A functioning currency system not owned by any government, Bitcoin has had outsized success as an experiment in game theory and economics. Therefore, although Bitcoin’s protocol is often explained from a technological point of view, in this series, I will convey the incentives existing at every level that allow for its various comprising parties to interact with cohesion and security. This study of the incentives that secure blockchain systems is known as cryptoeconomics.

Section 2: Transactions and Fees

In a monetary system, we must log account balances and transactions (a list of which is known as a ledger), which can be accomplished with a database. Since we don’t want our currency, and therefore our database, to be owned and controlled by a single party, the computers which comprise this database must be distributed and managed in a decentralized fashion. Thus, we utilize a distributed ledger. We imagine many computers, owned by different parties, all trying to come to consensus on the same version of the ledger (to have the same account balances for all participants, etc.).

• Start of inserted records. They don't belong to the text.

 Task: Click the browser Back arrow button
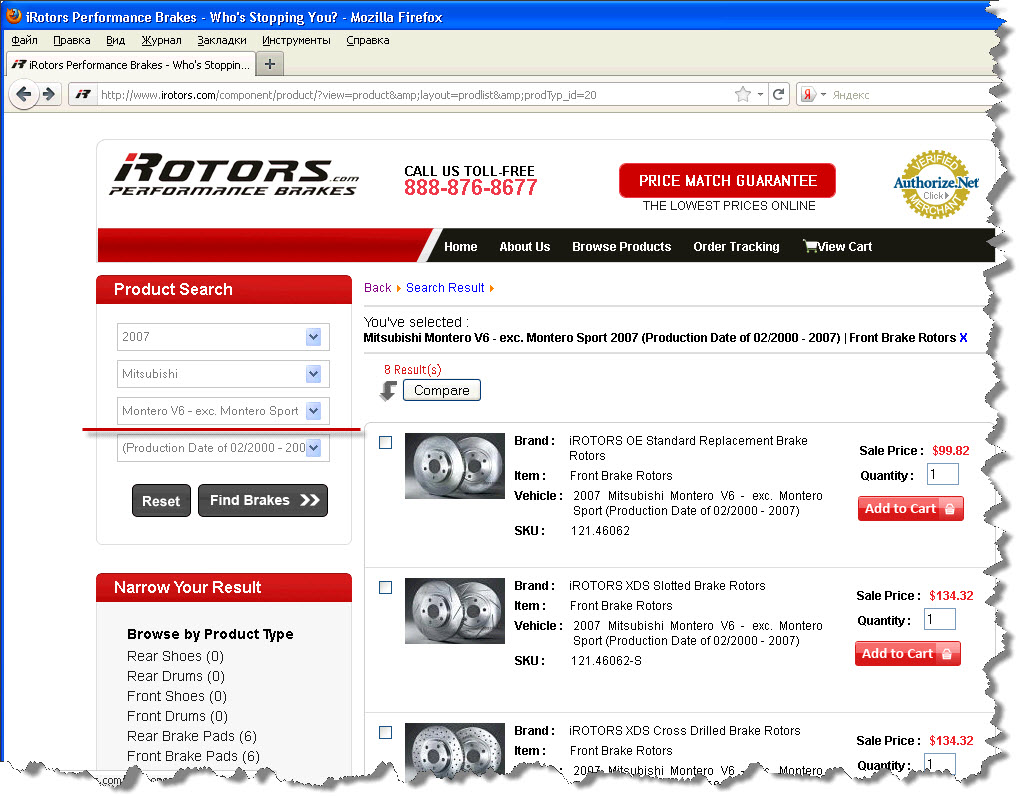[24, 95]
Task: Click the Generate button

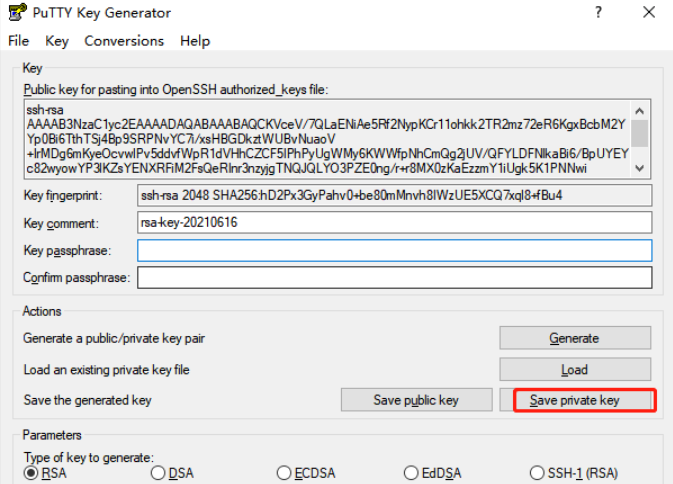Action: click(575, 338)
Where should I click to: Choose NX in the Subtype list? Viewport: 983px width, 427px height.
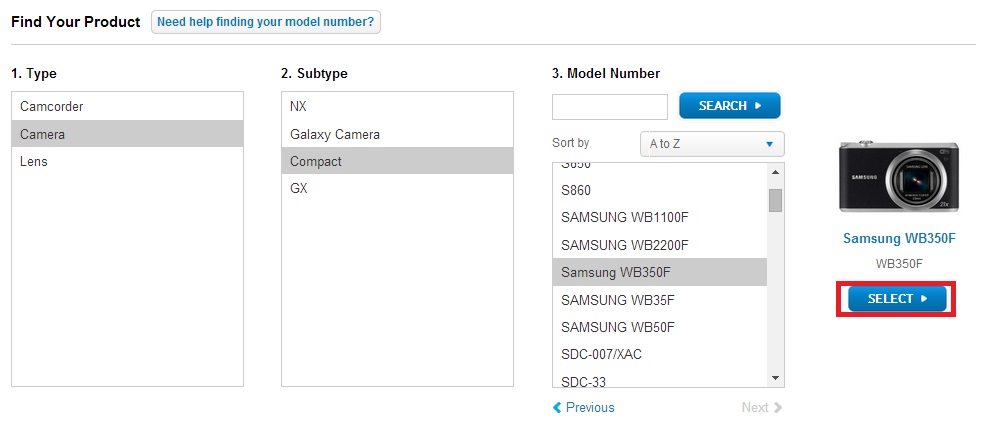397,107
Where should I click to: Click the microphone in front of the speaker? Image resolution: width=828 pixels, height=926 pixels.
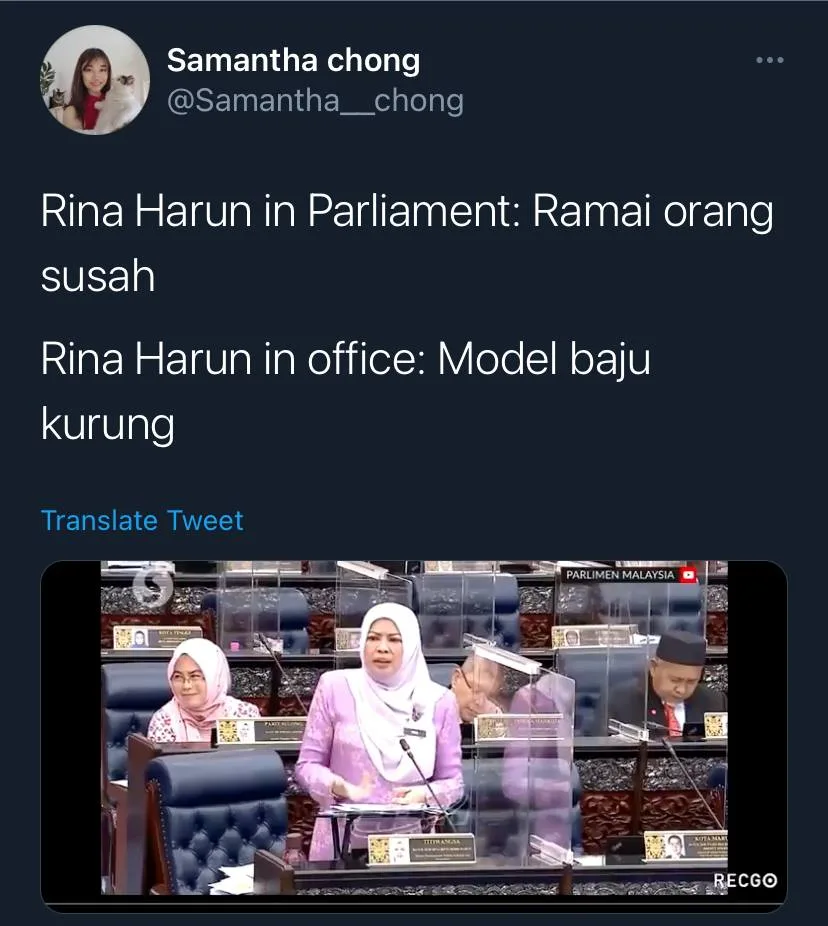click(426, 780)
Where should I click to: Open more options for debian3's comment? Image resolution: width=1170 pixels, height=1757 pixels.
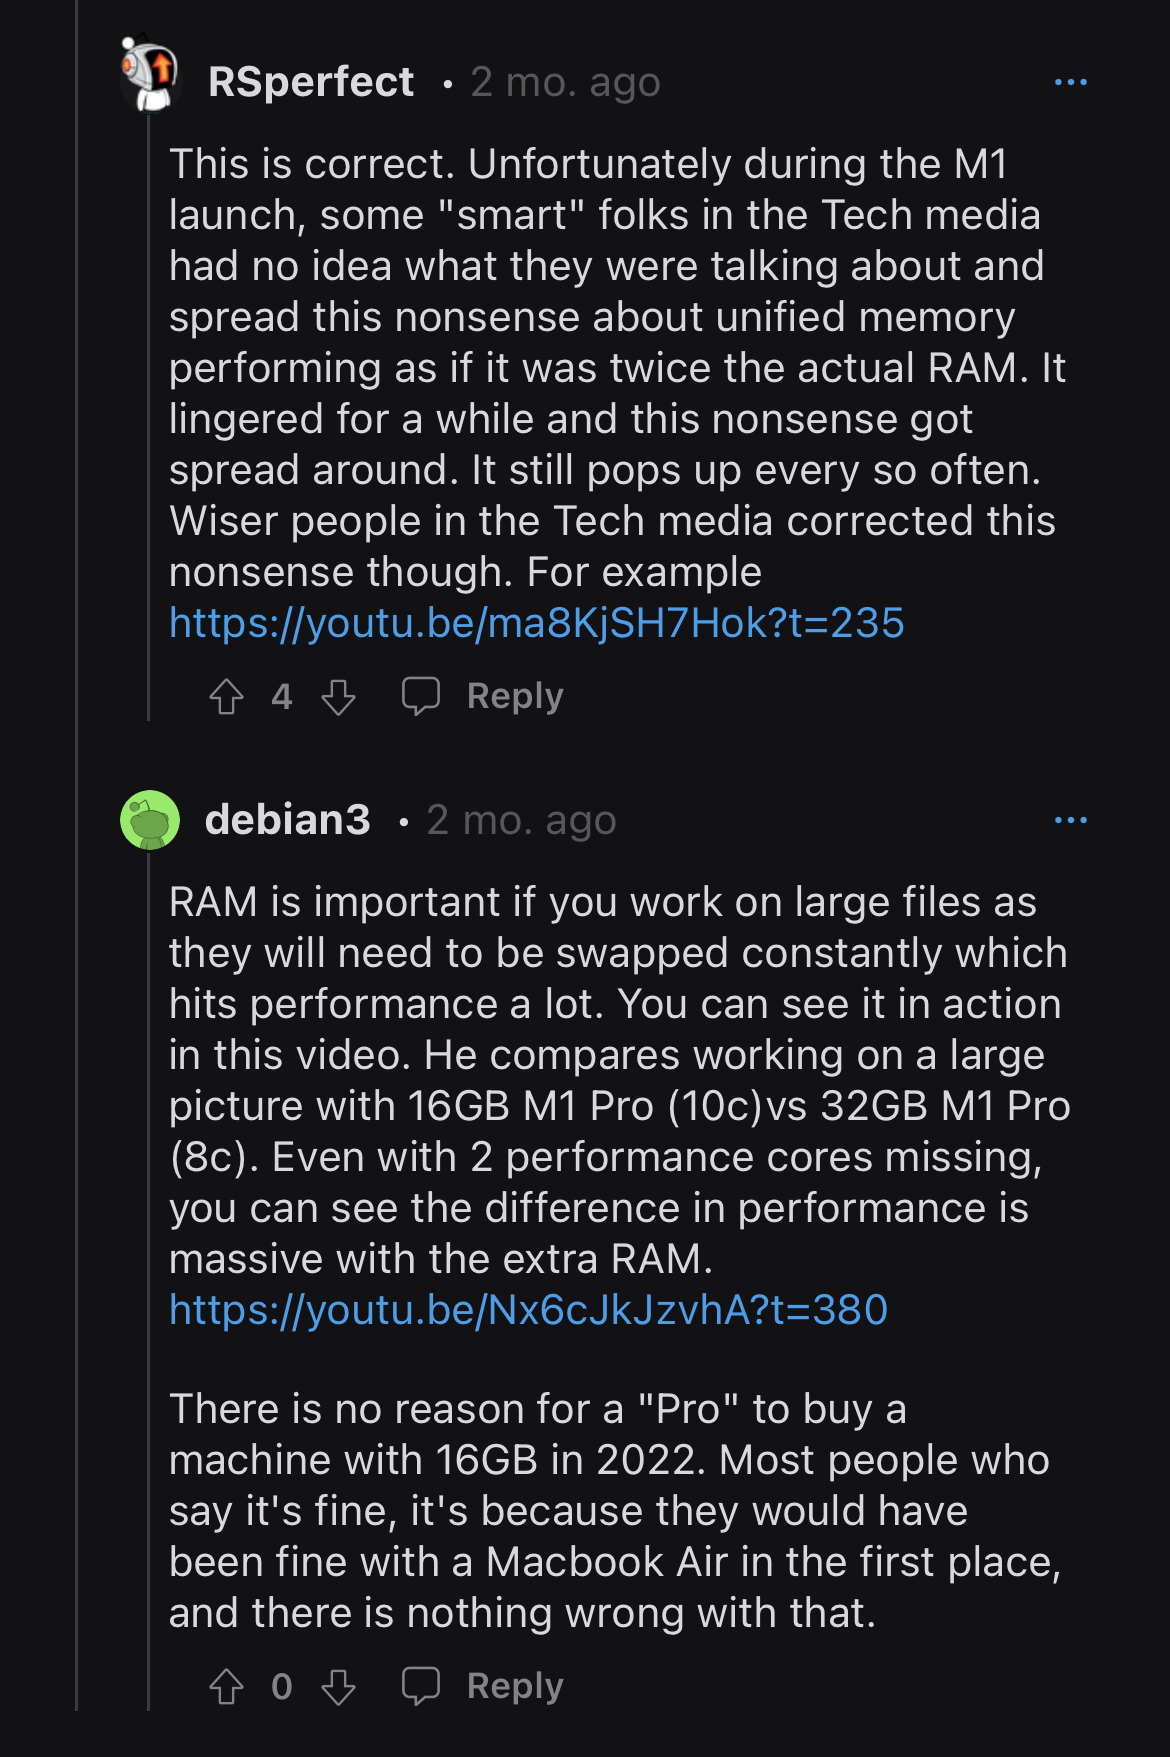click(x=1070, y=820)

The most important use of a currency system is for transactions. Advancements in cryptography — a subfield of computer science — ensure that only those who possess funds can send them, and that only the intended recipients receive them, while keeping both the sender and the recipient anonymous. This is done through cryptographic keys, one public (like a username) and one private (a password) that cannot be linked to their real-world owner. These security techniques, called asymmetric key cryptography, are so strong that they cannot be defrauded and are the security support structure of the modern internet.

The use of cryptography is why Bitcoin and its relatives are called cryptocurrencies!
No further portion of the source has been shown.